_Material shown_:
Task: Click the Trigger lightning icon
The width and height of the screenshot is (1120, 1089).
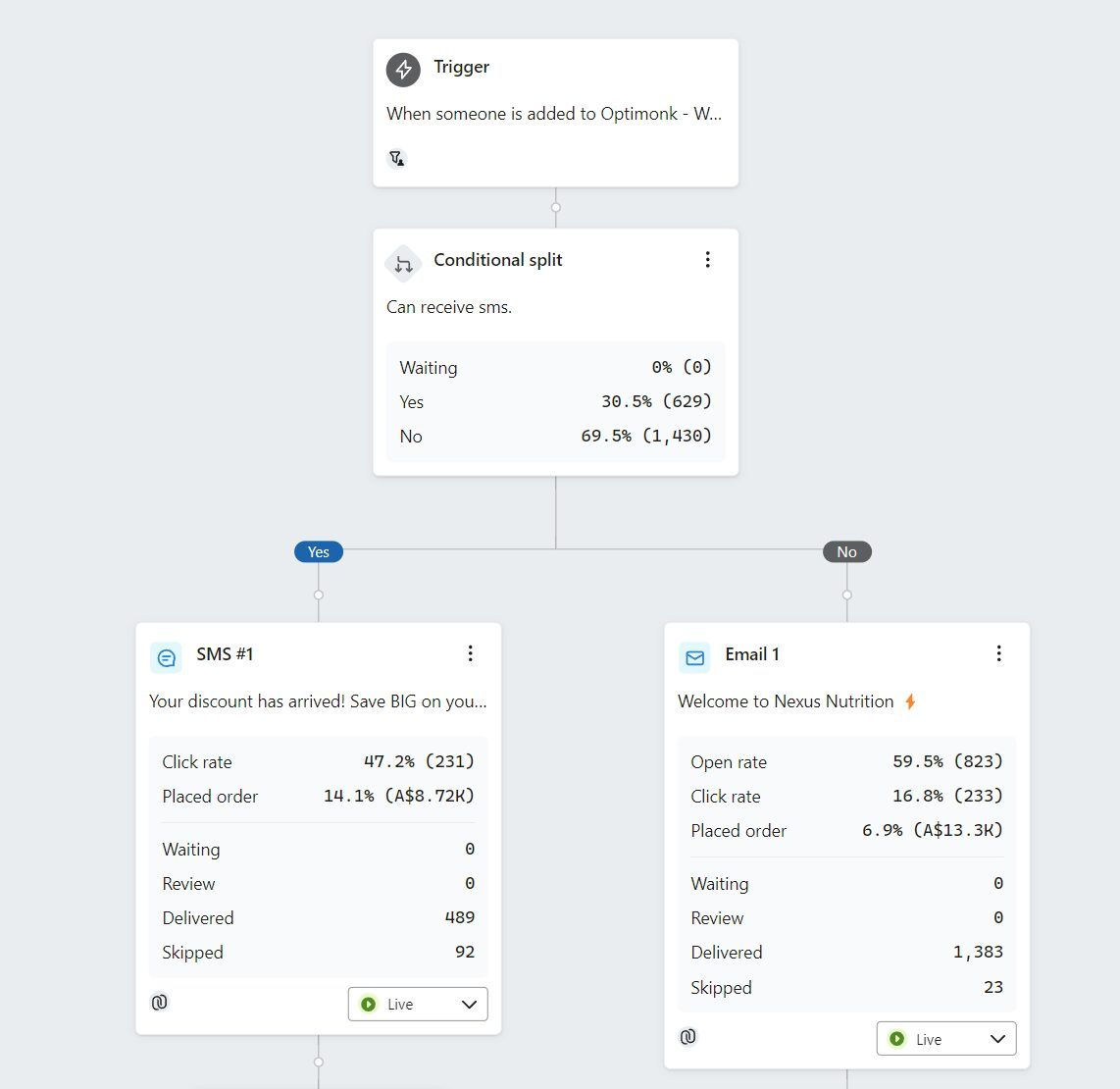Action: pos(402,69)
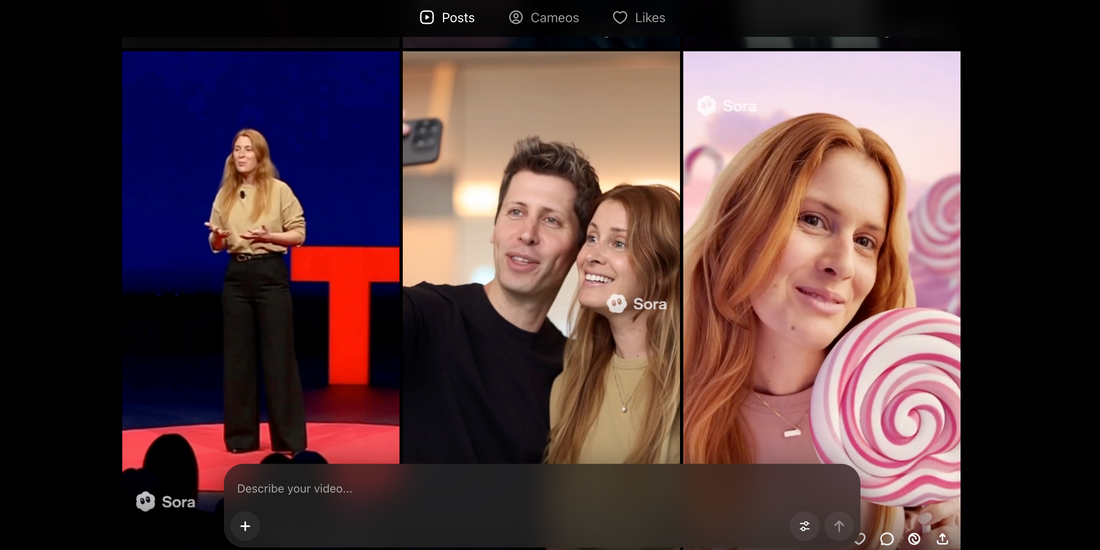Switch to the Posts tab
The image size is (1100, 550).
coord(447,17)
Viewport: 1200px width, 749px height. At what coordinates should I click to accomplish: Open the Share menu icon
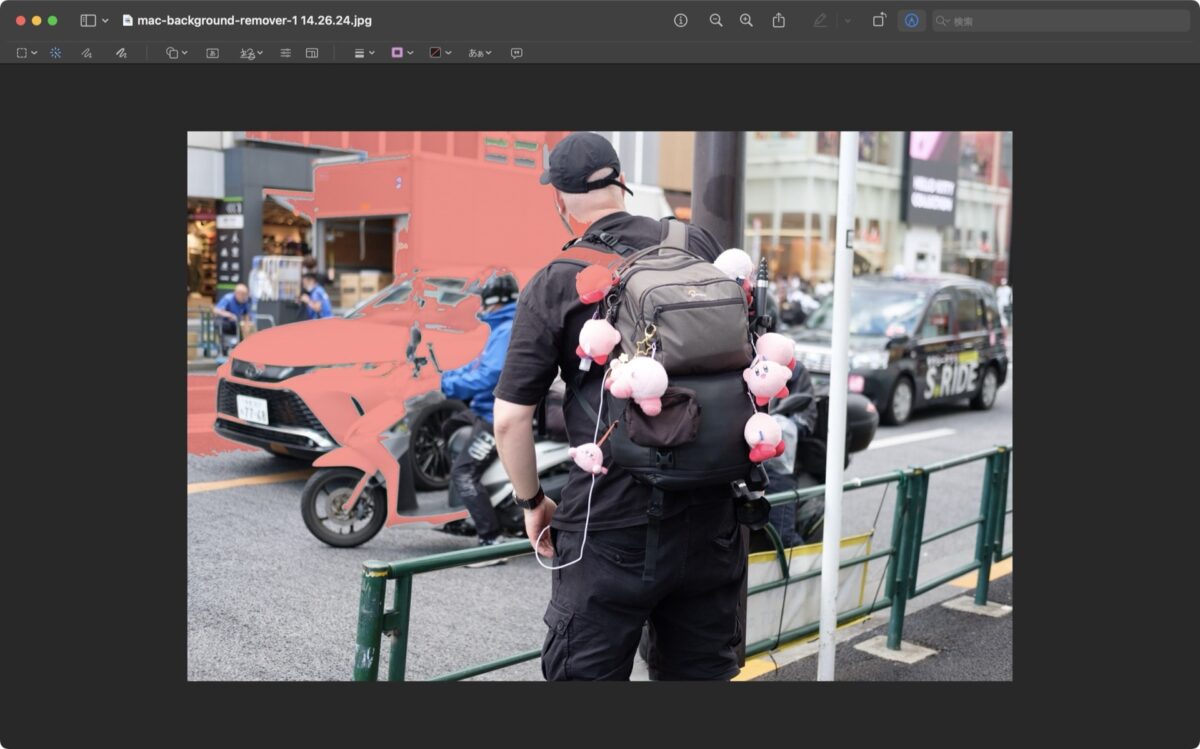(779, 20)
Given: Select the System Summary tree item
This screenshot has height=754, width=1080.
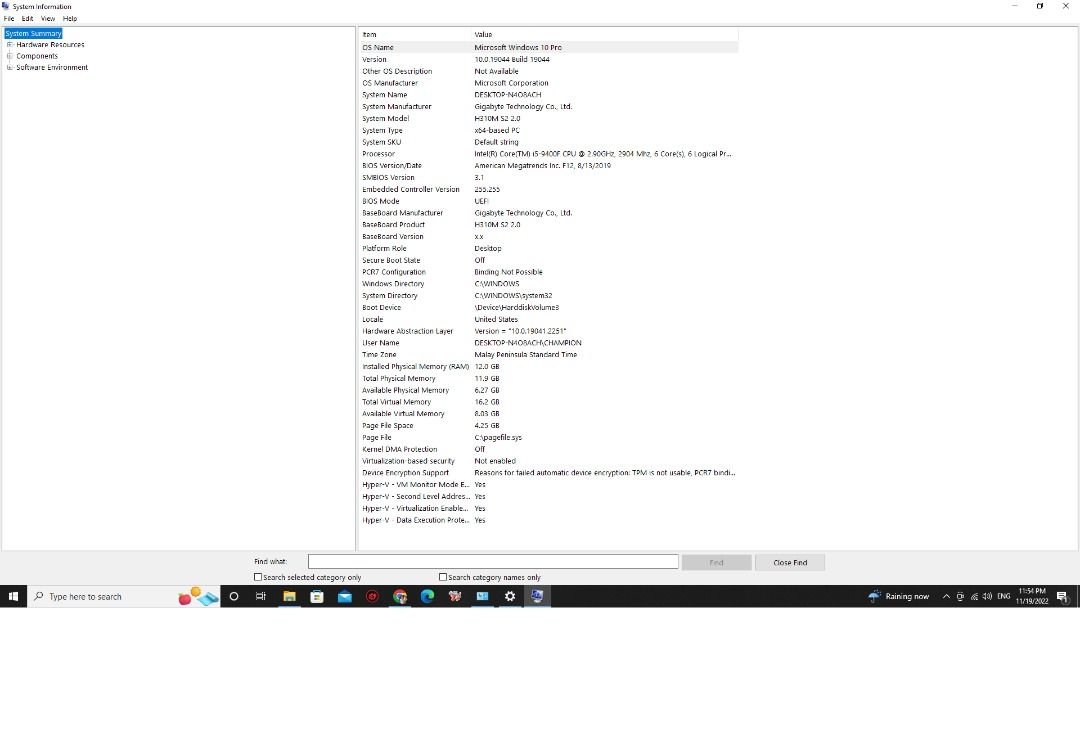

_Prompt_: Restate every entry above word for word; no picture belongs in the copy.

_Expected output_:
Task: Click the Trigger lightning icon
The width and height of the screenshot is (1120, 1089).
Action: pos(402,69)
Switch to the Posts tab
The image size is (1100, 550).
coord(447,17)
Viewport: 1200px width, 749px height. At what coordinates should I click to accomplish: Open the Share menu icon
(779, 20)
Given: Select the System Summary tree item
This screenshot has height=754, width=1080.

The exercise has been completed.